● WORK TASK
Type out each record word for word. Pictures stay out.

● EXERCISE INPUT

* * * * * * * * *

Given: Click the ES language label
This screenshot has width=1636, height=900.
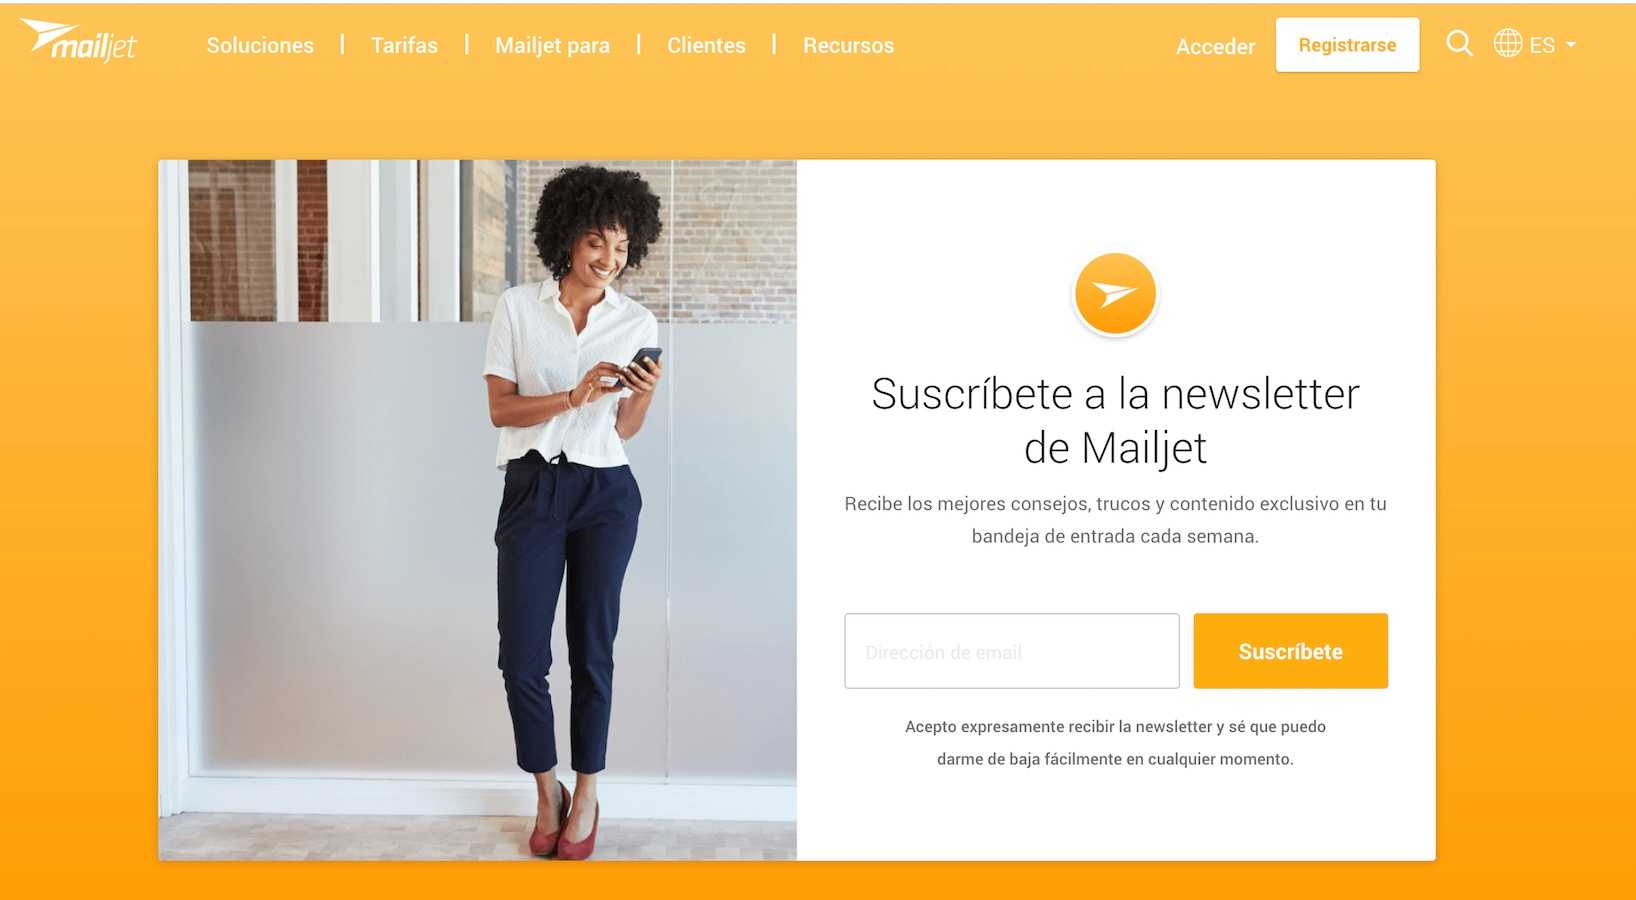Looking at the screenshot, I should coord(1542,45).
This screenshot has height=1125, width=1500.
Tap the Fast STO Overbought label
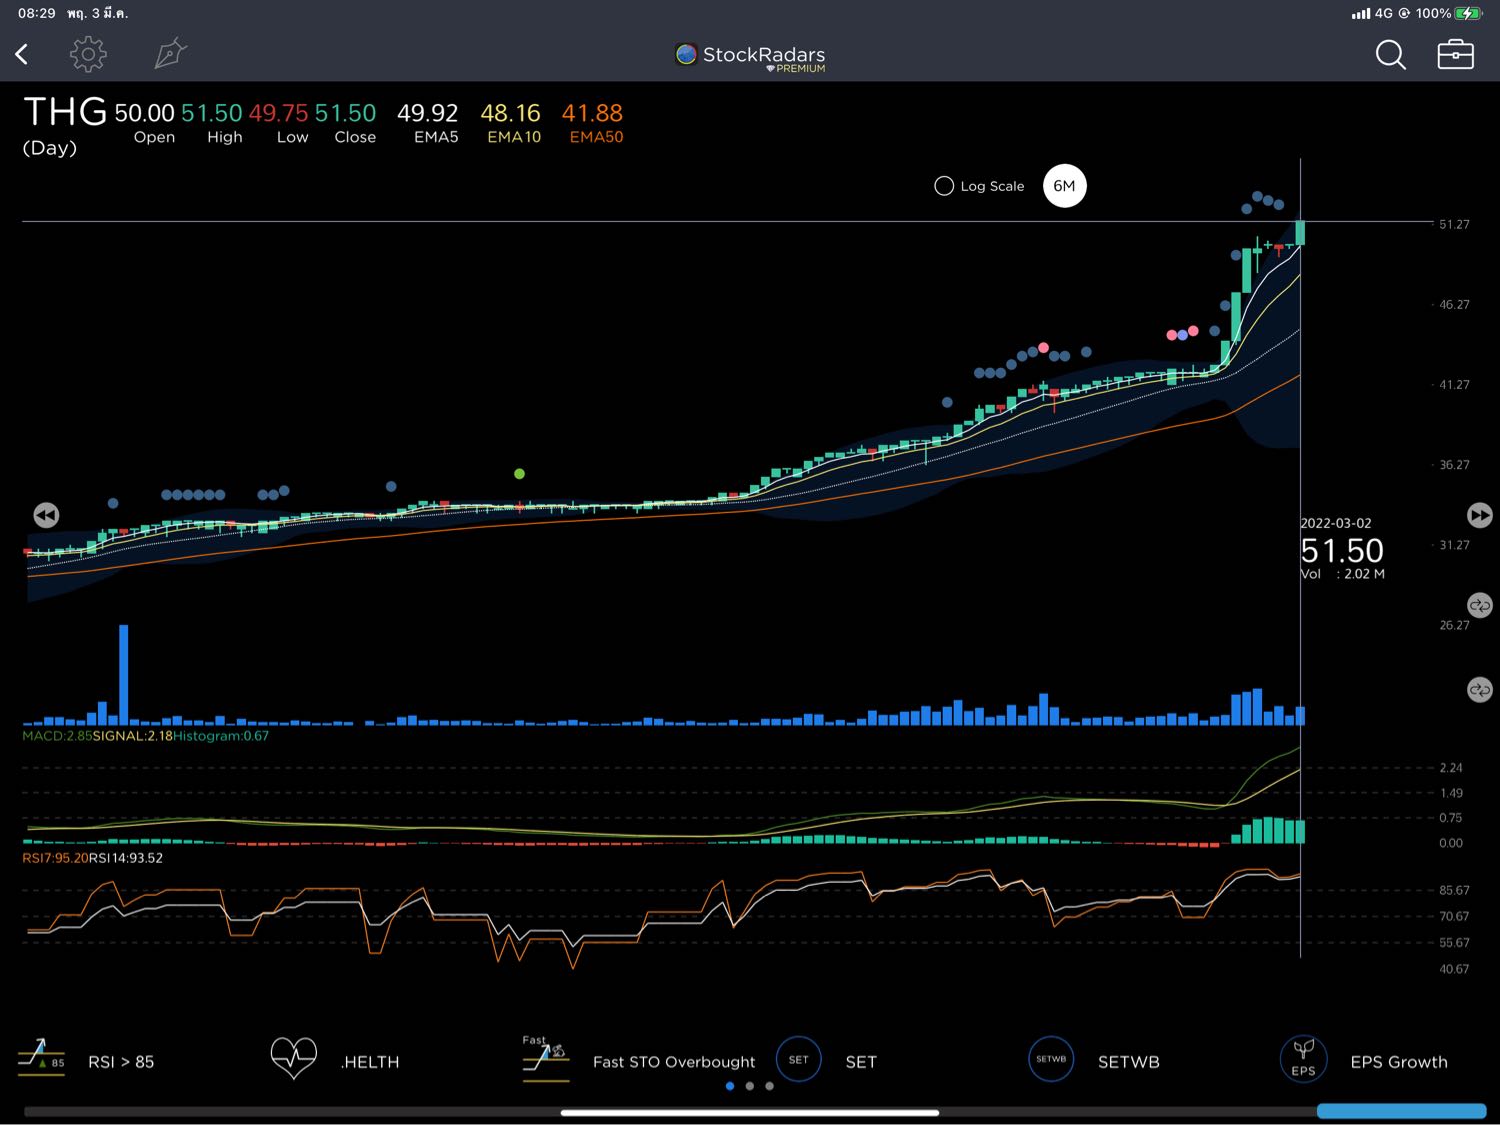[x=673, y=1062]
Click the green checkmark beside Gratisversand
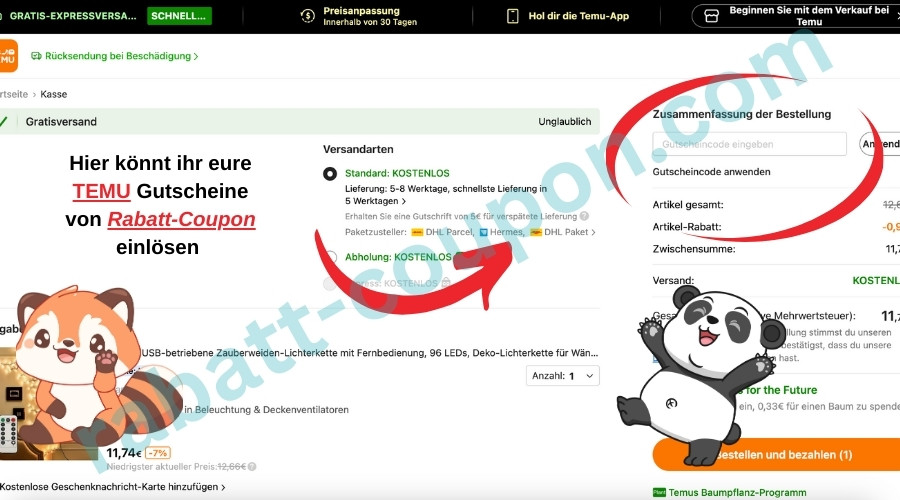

* * * * * * * * *

● FINAL ANSWER
Given: Click the ES language label
This screenshot has width=1636, height=900.
Looking at the screenshot, I should coord(1542,45).
This screenshot has height=1125, width=1500.
Tap the Fast STO Overbought label
[x=673, y=1062]
Click the green checkmark beside Gratisversand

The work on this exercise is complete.